◆ AIM OF THE EXERCISE ◆
Your answer is the lines below, exactly, from the one that contains "Expand the United States countries dropdown" through the one that contains "Task: Expand the Help Center dropdown arrow", both included.

◆ SOURCE DATA ◆

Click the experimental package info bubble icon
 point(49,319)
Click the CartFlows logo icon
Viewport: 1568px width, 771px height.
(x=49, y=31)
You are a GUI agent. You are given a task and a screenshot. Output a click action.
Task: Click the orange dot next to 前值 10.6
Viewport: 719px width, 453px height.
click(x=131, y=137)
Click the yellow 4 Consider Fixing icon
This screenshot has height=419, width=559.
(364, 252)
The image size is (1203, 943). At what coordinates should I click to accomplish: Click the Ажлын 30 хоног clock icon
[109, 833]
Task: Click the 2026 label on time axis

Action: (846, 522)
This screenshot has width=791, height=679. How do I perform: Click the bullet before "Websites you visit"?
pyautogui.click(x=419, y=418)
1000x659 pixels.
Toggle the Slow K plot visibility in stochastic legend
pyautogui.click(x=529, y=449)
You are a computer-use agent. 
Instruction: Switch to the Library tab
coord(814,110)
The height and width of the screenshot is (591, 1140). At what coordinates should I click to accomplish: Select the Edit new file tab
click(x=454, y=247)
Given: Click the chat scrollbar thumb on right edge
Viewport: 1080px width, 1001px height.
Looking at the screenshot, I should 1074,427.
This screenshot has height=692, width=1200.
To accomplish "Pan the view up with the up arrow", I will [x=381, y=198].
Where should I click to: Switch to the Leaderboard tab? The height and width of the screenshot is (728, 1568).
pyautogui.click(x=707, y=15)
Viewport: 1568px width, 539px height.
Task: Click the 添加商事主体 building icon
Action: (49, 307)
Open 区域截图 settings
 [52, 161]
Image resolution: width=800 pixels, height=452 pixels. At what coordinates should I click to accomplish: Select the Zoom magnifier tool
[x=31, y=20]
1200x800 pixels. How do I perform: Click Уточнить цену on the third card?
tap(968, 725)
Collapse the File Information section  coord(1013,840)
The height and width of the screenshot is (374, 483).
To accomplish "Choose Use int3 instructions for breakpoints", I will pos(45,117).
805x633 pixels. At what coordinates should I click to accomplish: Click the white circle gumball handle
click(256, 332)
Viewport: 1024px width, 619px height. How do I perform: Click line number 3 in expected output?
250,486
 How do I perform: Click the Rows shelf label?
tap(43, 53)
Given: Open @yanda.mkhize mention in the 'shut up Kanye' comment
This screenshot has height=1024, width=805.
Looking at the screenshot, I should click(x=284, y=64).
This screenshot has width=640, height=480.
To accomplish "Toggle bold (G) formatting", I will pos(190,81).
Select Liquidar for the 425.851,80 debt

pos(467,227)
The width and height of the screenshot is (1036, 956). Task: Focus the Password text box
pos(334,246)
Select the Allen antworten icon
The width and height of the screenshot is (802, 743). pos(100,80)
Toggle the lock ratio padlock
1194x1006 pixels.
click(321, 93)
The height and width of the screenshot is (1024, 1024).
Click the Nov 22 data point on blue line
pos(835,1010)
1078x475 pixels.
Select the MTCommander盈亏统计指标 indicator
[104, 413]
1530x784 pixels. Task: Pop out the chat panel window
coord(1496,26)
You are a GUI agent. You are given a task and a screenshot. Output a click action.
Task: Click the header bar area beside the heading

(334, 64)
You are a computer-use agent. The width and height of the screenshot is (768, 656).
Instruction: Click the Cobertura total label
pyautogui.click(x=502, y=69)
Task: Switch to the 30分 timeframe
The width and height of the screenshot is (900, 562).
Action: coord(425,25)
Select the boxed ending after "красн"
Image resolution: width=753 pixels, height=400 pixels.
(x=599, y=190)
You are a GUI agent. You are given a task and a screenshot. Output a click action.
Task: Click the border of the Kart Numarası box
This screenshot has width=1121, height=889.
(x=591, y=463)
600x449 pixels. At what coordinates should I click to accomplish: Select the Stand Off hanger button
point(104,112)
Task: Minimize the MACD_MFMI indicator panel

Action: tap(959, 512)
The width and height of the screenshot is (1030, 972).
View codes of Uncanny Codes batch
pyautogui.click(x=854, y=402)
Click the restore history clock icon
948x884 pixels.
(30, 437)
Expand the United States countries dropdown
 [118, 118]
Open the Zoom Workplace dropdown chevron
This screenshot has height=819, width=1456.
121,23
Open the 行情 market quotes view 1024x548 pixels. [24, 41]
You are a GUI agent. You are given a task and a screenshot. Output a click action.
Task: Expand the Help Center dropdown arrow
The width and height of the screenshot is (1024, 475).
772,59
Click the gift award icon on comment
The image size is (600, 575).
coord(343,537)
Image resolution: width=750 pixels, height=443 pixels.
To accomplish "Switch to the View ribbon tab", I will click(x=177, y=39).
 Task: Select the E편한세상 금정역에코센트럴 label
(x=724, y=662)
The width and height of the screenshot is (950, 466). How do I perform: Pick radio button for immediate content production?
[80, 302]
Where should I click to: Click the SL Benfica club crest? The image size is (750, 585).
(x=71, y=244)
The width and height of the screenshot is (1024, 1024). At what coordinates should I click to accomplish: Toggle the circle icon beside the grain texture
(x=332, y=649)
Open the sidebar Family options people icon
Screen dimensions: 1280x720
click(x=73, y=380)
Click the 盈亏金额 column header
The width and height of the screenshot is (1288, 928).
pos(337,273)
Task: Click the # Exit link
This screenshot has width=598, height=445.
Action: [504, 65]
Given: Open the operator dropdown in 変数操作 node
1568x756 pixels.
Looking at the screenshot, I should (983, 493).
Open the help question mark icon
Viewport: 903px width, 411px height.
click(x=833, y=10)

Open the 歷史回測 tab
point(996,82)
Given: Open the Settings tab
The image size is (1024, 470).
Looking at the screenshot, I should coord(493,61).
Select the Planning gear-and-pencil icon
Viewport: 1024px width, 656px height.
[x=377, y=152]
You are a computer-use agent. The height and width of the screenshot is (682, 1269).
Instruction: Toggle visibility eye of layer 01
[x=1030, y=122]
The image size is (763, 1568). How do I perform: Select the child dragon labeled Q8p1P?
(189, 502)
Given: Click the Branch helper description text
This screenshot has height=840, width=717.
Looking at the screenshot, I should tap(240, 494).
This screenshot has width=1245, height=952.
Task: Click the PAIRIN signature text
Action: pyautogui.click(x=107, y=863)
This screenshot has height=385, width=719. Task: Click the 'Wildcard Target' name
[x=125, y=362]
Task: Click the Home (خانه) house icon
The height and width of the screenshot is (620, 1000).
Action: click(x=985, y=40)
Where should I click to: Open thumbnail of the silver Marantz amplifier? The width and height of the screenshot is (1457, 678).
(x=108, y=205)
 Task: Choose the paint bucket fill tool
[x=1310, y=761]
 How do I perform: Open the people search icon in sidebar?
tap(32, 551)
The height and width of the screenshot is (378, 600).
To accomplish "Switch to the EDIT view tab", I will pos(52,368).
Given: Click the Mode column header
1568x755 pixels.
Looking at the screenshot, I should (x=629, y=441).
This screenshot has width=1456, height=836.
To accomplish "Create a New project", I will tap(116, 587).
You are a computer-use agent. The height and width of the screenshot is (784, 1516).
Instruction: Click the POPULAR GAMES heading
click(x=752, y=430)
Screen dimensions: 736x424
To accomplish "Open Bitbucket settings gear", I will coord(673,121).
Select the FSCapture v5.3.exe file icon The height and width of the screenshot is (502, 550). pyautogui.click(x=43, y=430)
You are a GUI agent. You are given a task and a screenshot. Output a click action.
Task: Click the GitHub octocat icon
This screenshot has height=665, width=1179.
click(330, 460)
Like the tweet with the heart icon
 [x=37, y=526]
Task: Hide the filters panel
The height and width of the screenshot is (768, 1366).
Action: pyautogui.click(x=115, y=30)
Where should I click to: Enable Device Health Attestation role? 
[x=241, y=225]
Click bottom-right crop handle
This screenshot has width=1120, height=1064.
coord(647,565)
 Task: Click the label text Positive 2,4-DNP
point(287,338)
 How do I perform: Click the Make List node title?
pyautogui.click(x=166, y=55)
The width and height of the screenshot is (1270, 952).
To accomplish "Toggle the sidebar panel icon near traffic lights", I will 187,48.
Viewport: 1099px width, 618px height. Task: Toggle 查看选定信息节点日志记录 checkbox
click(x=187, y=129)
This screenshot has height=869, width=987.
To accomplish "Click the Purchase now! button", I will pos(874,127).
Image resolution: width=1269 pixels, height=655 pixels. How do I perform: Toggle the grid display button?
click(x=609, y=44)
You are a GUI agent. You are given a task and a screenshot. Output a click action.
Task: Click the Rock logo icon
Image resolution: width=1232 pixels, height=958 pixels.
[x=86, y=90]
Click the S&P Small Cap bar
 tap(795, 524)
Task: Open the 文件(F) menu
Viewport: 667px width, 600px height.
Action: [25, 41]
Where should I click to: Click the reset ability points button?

◆ EXERCISE SOLUTION ◆
Expand the United States countries dropdown
 [118, 118]
Open the Zoom Workplace dropdown chevron
This screenshot has height=819, width=1456.
121,23
Open the 行情 market quotes view 1024x548 pixels. [24, 41]
You are a GUI agent. You are given a task and a screenshot. Output a click action.
Task: Expand the Help Center dropdown arrow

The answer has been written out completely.